Copy only what lies from the line containing "Select the Zoom tool in piano roll toolbar" through the line containing "Image resolution: width=1316" in the entries below, keeping both end lines exact and dropping every picture.
Top of THE DATA
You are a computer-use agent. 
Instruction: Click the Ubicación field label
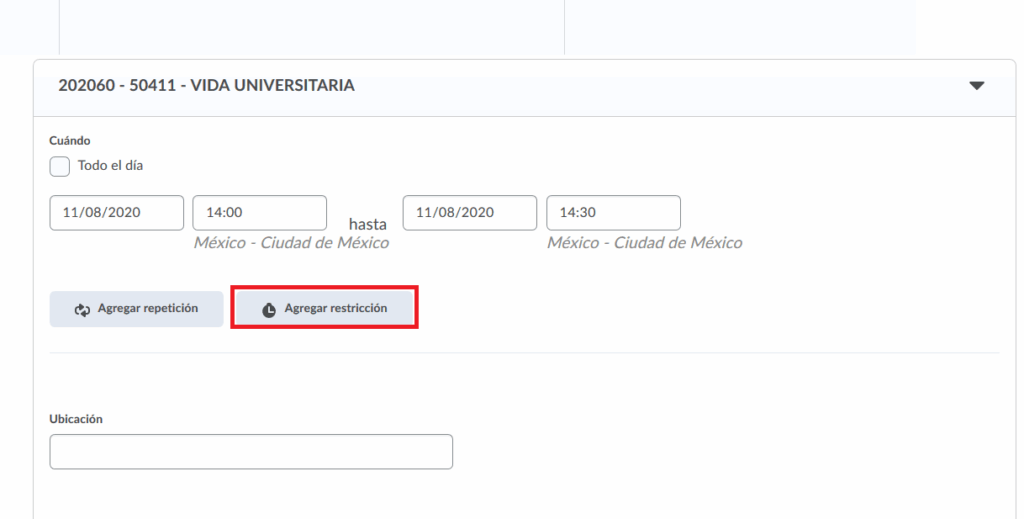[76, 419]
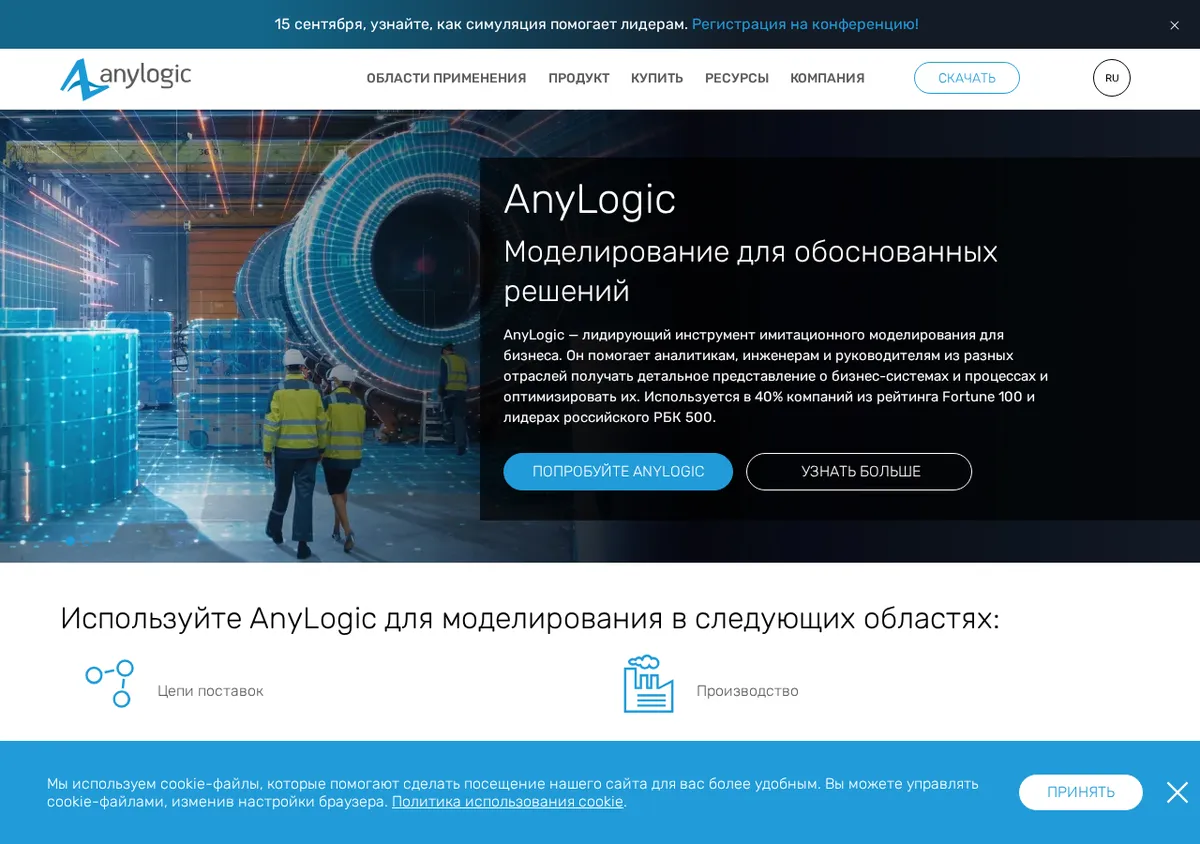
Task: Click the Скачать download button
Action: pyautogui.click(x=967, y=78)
Bottom of THE DATA
Top of THE DATA
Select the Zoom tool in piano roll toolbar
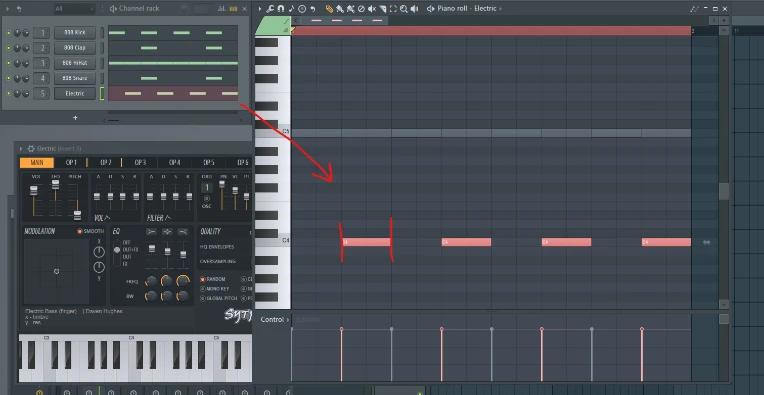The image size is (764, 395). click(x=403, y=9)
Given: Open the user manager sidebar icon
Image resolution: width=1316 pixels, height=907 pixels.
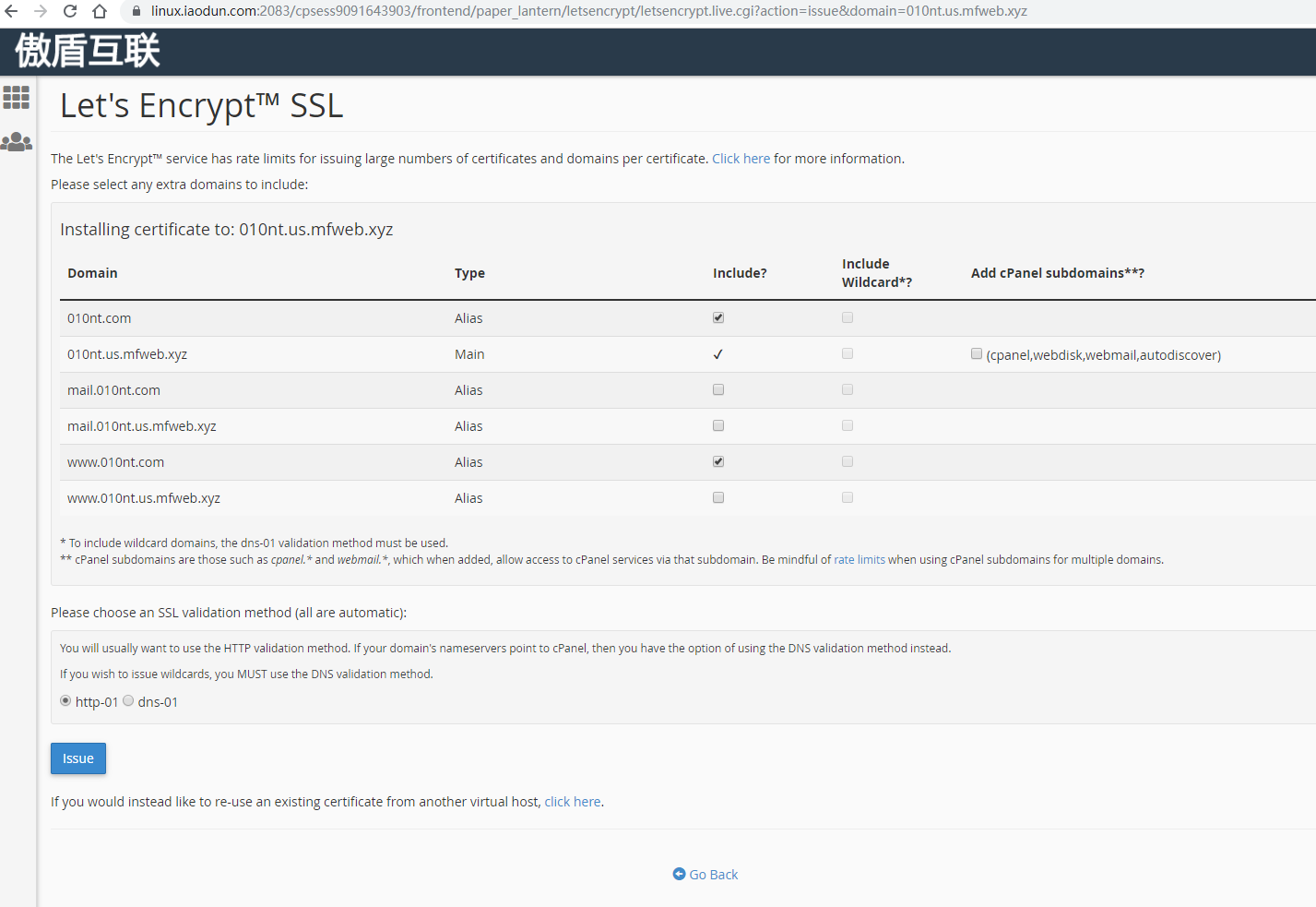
Bottom of THE DATA
- EXERCISE ANSWER:
Select the Zoom tool in piano roll toolbar
The image size is (764, 395). click(x=403, y=9)
Given: Open the user manager sidebar icon
Image resolution: width=1316 pixels, height=907 pixels.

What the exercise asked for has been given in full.